He will try to raise his profile and scotch suggestions that he lacks dynamism and charisma by recalling his days as a world-class athlete and as a barrister, his struggle to win a parliamentary seat and his 19 years of service as an MP in Westminster.
Before his arrival on stage at Brighton for his first conference speech as leader, delegates will be shown photographs of Sir Menzies over the past four decades. Party officials say even Liberal Democrat loyalists are not aware of their new leader's "amazing history".
In a sustained attack on Labour, Sir Menzies will argue that Tony Blair has squandered his election victories. And he will accuse David Cameron of being light on policy and heavy on presentation. His speech will concentrate on the domestic agenda amid accusations that Sir Menzies is more comfortable with foreign affairs.
It will round off a conference that has gone better than organisers had feared, with the leadership comfortably winning a contentious vote on taxation and Charles Kennedy failing to overshadow his successor.
Simon Hughes, the Liberal Democrat president, expressed unqualified support for Sir Menzies yesterday in a move to end speculation that he has doubts over his leadership.
Mr Hughes said: "I confirm unambiguously because the media can be rather mischievous that Menzies has had, and always will have, my personal and our collective loyal support."
Mr Hughes admitted that he had been "grumpy" over coming third, behind Sir Menzies and Chris Huhne, in this year's Liberal Democrat leadership election.
He described the publicity surrounding Mr Kennedy's drink problem, the Mark Oaten rent-boy scandaland revelations about his sexuality as "our rather difficult three months".
He said he had emerged "a little wiser as well as stronger", but warned that people were being put off entering into politics because of fear of intrusion.
Meanwhile, the Liberal Democrats are considering a property-based tax, despite fighting the next election on their plans to replace the council tax with a local income tax. Vincent Cable, the party's Treasury spokesman, confirmed that in the long term, the local income tax could be replaced by a new property-based tax.

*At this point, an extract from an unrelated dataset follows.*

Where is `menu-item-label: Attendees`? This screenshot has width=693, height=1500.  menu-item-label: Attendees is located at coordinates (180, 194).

Adopting a local income tax to take account of rising house prices could lead to much higher taxes on middle-class families. The local income tax is intended to avoid penalising elderly people on low incomes who remain in large houses. At the moment, many struggle to pay high council tax bills. Linking the system to land values could undermine that goal.

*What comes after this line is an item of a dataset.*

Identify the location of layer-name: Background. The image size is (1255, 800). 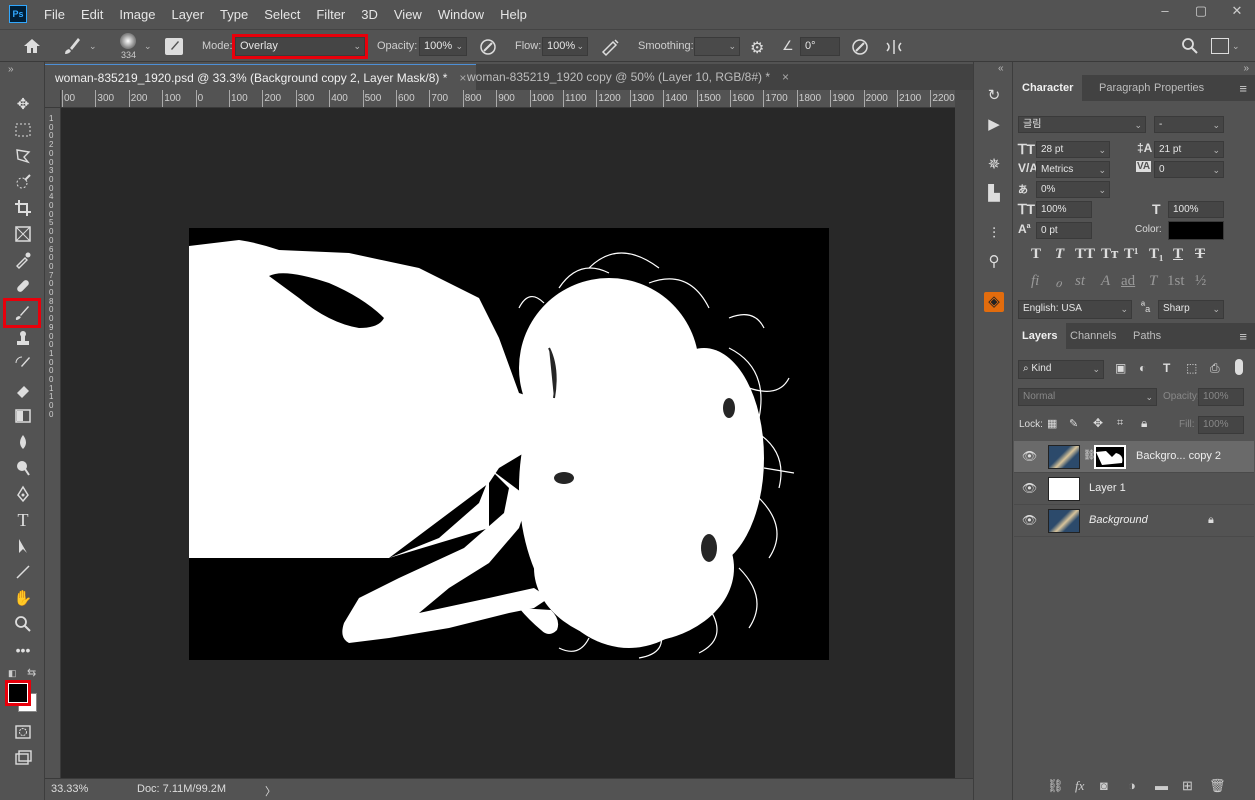
(1118, 520).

"In the very long term it would be very sensible to move over to a system where you incorporate land values into a tax system," Mr Cable said. He added that it would be a replacement for the local income tax. "In the long term it may be possible to devise a better system. That may be in 20 years time," he told BBC television.

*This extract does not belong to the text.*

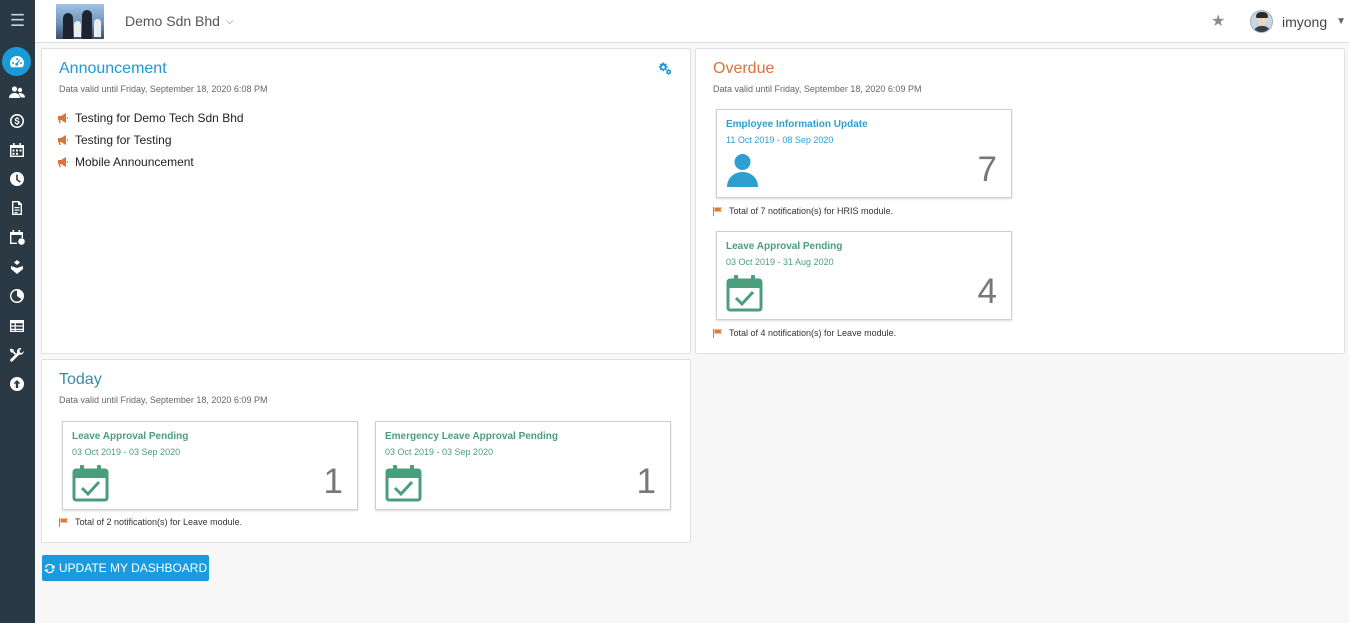 The image size is (1349, 623). Describe the element at coordinates (18, 21) in the screenshot. I see `menu-toggle-icon: ☰` at that location.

Mr Cable also said that the effective standard rate of income tax could be 24p when the local income tax was introduced, in spite of the Liberal Democrat plans for a reduction in the basic rate of tax from 22p to 20p in the pound.
Mr Cable warned his party's supporters that they faced "tough choices" over cuts in public-spending priorities as part of a radical package of tax measures endorsed by the party on Tuesday.